クラウドもいろいろ種類がありますが、今回はパブリッククラウド(主に AWS や Azure)について『なぜ冗長構成が必要なのか』について解説します。

クラウドサービスと SLA

SLA とは『Service Level Agreement(サービス水準合意書)』の略で、サービスの提供者(クラウドベンダ)とサービス利用者(ユーザー)の間で結ばれるサービス水準に関する合意です。AWS や Azure で提供される仮想マシンのクラウドサービス(Amazon EC2 や Azure Virtual Machines)には SLA がしっかりと定義されており、仮想マシンの稼働率についても細かく記載があります。
さて、稼働率が明確に定義されているのにもかかわらず『なぜ冗長構成が必要なのか』という点について AWS と Azure を例に解説していきます。

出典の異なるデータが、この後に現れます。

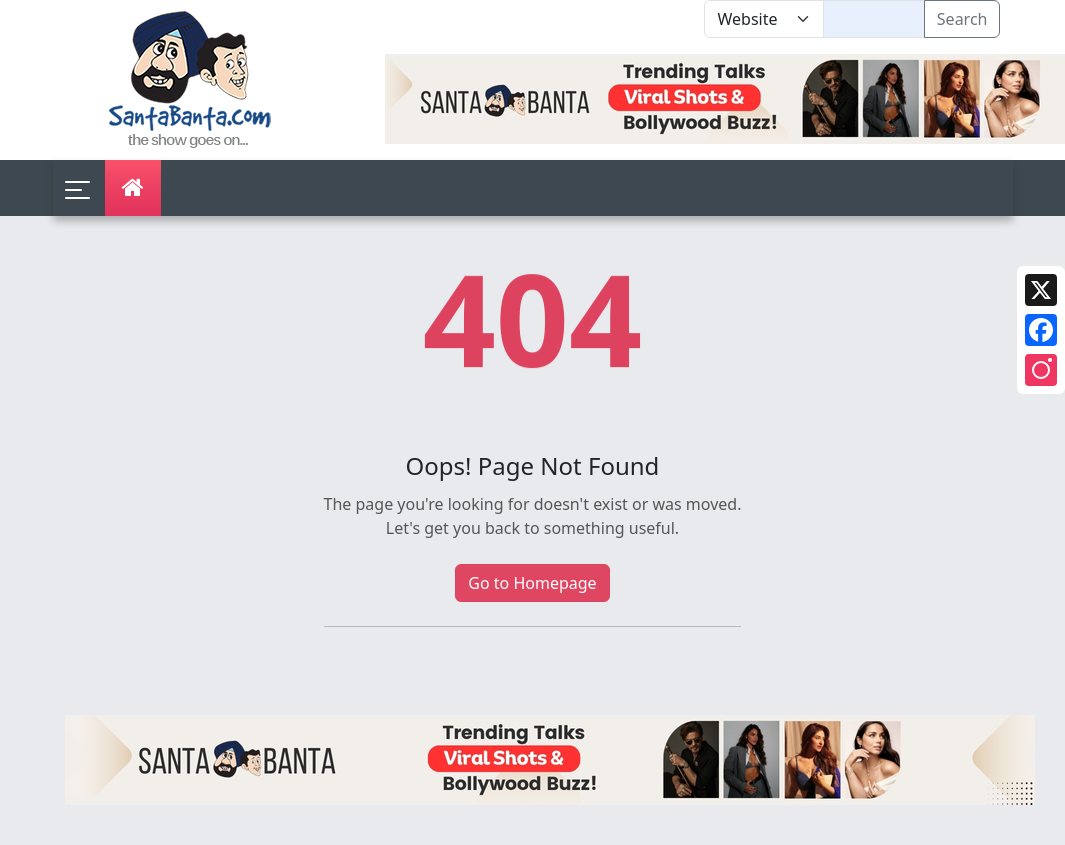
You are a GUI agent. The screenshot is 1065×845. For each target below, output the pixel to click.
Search (962, 19)
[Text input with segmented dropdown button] (873, 19)
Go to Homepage (532, 583)
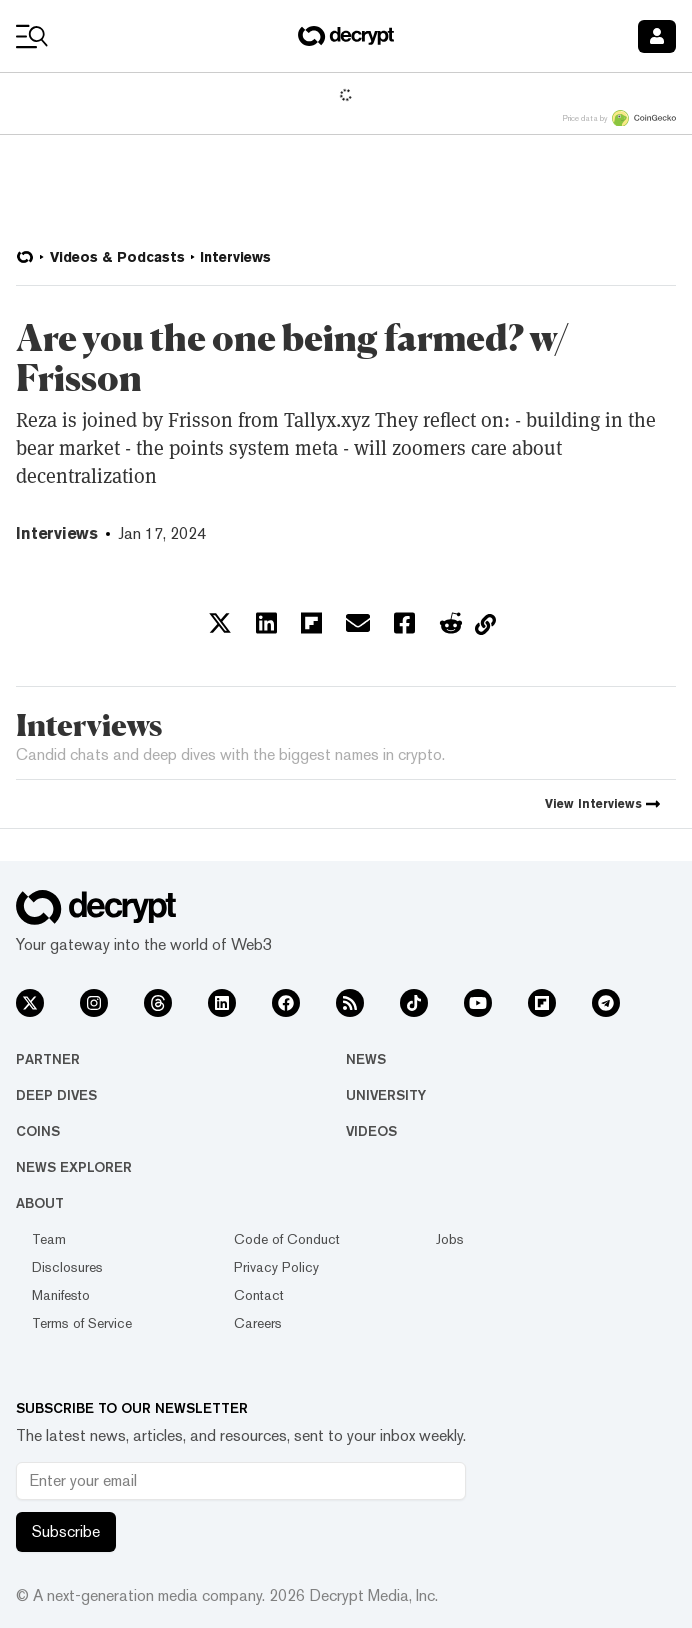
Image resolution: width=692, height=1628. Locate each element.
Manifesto (61, 1295)
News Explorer (74, 1167)
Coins (38, 1131)
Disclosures (67, 1267)
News (366, 1059)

Amazon EC2 の SLA からみる冗長構成の必要性

Amazon EC2 の SLA は下記サイトに記載されています。
https://aws.amazon.com/jp/ec2/sla/

サービスコミットメントの項に『月間使用可能時間割合がそれぞれの場合において 99.95% 以上で使用できるようにするため商業的に合理的な努力をする』とあります。
「EC2 の稼働率は 99.95%」と言われる理由はここの表現からくるものです。

しかし、ここで注目すべきは『月間使用可能時間割合』の定義です。
『月間使用可能時間の割合』とは、『「地域(Region)使用不能」の状態になった時間(単位は分)の割合を 100% から減じて計算』とあり、『地域(Region)使用不能』とは、『同一地域(Region)内で、サービス利用者がインスタンスを実行している複数の Availability Zone が、サービス利用者にとって「使用不能」となることをいう』とあります。
平たく言うと「インスタンスを実行している複数の Availability Zone が「使用不能」になった時にしか、月間使用可能時間の割合として計算されないということです。

AWS には「Availability Zone」というデータセンター群の概念※ があり、東京リージョンには 2 つの Availability Zone があります(2017年6月時点)。 EC2 を利用する場合、この 2 つの Availability Zone に EC2 をそれぞれ配置することが前提となっている、すなわち「冗長構成は必要である」と言えます。

EC2のSLA解説図

Azure Virtual Machines の SLA からみる冗長構成の必要性

Azure Virtual Machines の SLA は下記サイトに記載されています。
https://azure.microsoft.com/ja-jp/support/legal/sla/virtual-machines/

冒頭に『すべての仮想マシンに、同じ可用性セットにデプロイした 2 つ以上のインスタンスがある場合、マイクロソフトは、99.95% 以上の時間において少なくとも 1 つのインスタンスに対する仮想マシン接続が確保されることを保証します。』という一文があります。
Azure の場合、『同じ可用性セットにデプロイした 2 つ以上のインスタンスがある場合』にある『可用性セット(Availability Set)』という概念がポイントになります。『可用性セット』とは、単一障害点を避けるために異なる障害ドメイン※ にデプロイされた 2 つ以上の仮想マシンです。同じ可用性セットに複数のインスタンスを割り当てることで、各インスタンスは異なる障害ドメインにデプロイされます。

  • 電源およびネットワーク接続などの共通のリソースを共有するサーバーの集合と表現されており、ファシリティ的にある程度の独立性があるものと考えられます。

AzureのSLA解説図

以上のことから、Azure Virtual Machines を利用する際にも『冗長構成は必要である』と言えます。

まとめ

AWS と Azure の仮想マシンのサービスを例に「なぜ冗長構成が必要なのか」について SLA の観点を中心に解説しました。
どちらも 99.95% の稼働率の前提条件として「冗長構成が必要」です。

また、今回解説した SLA はあくまでクラウドサービスの SLA です。
システム全体としての SLA はクラウド利用者側の責任である点にも注意が必要です。

SLA は更新されている場合もあるので定期的に各サイトの記載をしっかり確認しましょう。